## Problem details
Copy the data exactly, keeping every line intact.
#### Data under study ####
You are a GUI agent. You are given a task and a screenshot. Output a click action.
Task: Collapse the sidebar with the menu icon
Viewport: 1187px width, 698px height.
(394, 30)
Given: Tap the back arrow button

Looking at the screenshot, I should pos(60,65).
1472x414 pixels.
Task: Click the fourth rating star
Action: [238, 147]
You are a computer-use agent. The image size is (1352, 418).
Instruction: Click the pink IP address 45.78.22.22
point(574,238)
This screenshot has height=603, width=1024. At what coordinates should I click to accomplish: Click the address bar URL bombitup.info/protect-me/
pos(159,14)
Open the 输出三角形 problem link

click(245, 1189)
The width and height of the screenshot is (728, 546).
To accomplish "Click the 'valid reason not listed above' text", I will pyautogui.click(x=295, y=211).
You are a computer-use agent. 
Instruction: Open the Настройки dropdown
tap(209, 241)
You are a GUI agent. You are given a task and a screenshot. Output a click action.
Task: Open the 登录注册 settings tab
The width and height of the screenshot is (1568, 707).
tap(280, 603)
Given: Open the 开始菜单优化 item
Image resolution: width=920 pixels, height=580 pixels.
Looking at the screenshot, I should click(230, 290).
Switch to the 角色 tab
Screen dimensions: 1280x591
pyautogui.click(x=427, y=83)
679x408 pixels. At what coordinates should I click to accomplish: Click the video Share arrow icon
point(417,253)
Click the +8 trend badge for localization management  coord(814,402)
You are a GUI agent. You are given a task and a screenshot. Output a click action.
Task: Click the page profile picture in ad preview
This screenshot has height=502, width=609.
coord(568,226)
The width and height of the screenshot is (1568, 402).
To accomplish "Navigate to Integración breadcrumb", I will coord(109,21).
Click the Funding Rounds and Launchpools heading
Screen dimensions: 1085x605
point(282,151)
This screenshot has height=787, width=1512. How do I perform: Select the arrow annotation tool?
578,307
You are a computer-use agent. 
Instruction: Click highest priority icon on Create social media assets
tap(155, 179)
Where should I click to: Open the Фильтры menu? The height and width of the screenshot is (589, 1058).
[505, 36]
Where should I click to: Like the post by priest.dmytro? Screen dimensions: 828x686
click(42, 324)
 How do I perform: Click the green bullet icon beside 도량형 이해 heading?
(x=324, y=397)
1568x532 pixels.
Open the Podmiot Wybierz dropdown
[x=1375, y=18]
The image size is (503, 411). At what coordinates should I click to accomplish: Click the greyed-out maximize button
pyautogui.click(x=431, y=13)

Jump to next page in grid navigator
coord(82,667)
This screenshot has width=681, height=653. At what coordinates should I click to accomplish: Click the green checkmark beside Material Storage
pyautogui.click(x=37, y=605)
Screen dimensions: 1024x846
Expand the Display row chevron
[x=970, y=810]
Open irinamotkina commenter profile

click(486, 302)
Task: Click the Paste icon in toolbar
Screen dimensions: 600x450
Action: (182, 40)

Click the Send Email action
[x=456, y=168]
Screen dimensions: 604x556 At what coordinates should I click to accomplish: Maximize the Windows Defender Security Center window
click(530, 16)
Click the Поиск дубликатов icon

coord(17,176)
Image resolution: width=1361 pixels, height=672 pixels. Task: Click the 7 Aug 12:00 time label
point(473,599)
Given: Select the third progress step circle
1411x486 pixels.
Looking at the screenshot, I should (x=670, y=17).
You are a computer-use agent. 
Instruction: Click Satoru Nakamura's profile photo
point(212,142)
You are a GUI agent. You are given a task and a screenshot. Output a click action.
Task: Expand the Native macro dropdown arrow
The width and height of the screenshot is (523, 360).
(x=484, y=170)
####
## Result of the task
You are a GUI agent. You are given a task and a screenshot. Output a click action.
Task: Collapse the sidebar with the menu icon
Viewport: 1187px width, 698px height.
(394, 30)
Given: Tap the back arrow button

Looking at the screenshot, I should pos(60,65).
1472x414 pixels.
Task: Click the fourth rating star
Action: [238, 147]
You are a computer-use agent. The image size is (1352, 418).
Instruction: Click the pink IP address 45.78.22.22
point(574,238)
This screenshot has height=603, width=1024. At what coordinates should I click to accomplish: Click the address bar URL bombitup.info/protect-me/
pos(159,14)
Open the 输出三角形 problem link

click(245, 1189)
The width and height of the screenshot is (728, 546).
To accomplish "Click the 'valid reason not listed above' text", I will pyautogui.click(x=295, y=211).
You are a computer-use agent. 
Instruction: Open the Настройки dropdown
tap(209, 241)
You are a GUI agent. You are given a task and a screenshot. Output a click action.
Task: Open the 登录注册 settings tab
The width and height of the screenshot is (1568, 707).
tap(280, 603)
Given: Open the 开始菜单优化 item
Image resolution: width=920 pixels, height=580 pixels.
Looking at the screenshot, I should click(230, 290).
Switch to the 角色 tab
Screen dimensions: 1280x591
pyautogui.click(x=427, y=83)
679x408 pixels. At what coordinates should I click to accomplish: Click the video Share arrow icon
point(417,253)
Click the +8 trend badge for localization management  coord(814,402)
You are a GUI agent. You are given a task and a screenshot. Output a click action.
Task: Click the page profile picture in ad preview
This screenshot has height=502, width=609.
coord(568,226)
The width and height of the screenshot is (1568, 402).
To accomplish "Navigate to Integración breadcrumb", I will coord(109,21).
Click the Funding Rounds and Launchpools heading
Screen dimensions: 1085x605
point(282,151)
This screenshot has height=787, width=1512. How do I perform: Select the arrow annotation tool?
578,307
You are a computer-use agent. 
Instruction: Click highest priority icon on Create social media assets
tap(155, 179)
Where should I click to: Open the Фильтры menu? The height and width of the screenshot is (589, 1058).
[505, 36]
Where should I click to: Like the post by priest.dmytro? Screen dimensions: 828x686
click(42, 324)
 How do I perform: Click the green bullet icon beside 도량형 이해 heading?
(x=324, y=397)
1568x532 pixels.
Open the Podmiot Wybierz dropdown
[x=1375, y=18]
The image size is (503, 411). At what coordinates should I click to accomplish: Click the greyed-out maximize button
pyautogui.click(x=431, y=13)

Jump to next page in grid navigator
coord(82,667)
This screenshot has width=681, height=653. At what coordinates should I click to accomplish: Click the green checkmark beside Material Storage
pyautogui.click(x=37, y=605)
Screen dimensions: 1024x846
Expand the Display row chevron
[x=970, y=810]
Open irinamotkina commenter profile

click(486, 302)
Task: Click the Paste icon in toolbar
Screen dimensions: 600x450
Action: (182, 40)

Click the Send Email action
[x=456, y=168]
Screen dimensions: 604x556 At what coordinates should I click to accomplish: Maximize the Windows Defender Security Center window
click(530, 16)
Click the Поиск дубликатов icon

coord(17,176)
Image resolution: width=1361 pixels, height=672 pixels. Task: Click the 7 Aug 12:00 time label
point(473,599)
Given: Select the third progress step circle
1411x486 pixels.
Looking at the screenshot, I should (x=670, y=17).
You are a computer-use agent. 
Instruction: Click Satoru Nakamura's profile photo
point(212,142)
You are a GUI agent. You are given a task and a screenshot. Output a click action.
Task: Expand the Native macro dropdown arrow
The width and height of the screenshot is (523, 360).
(x=484, y=170)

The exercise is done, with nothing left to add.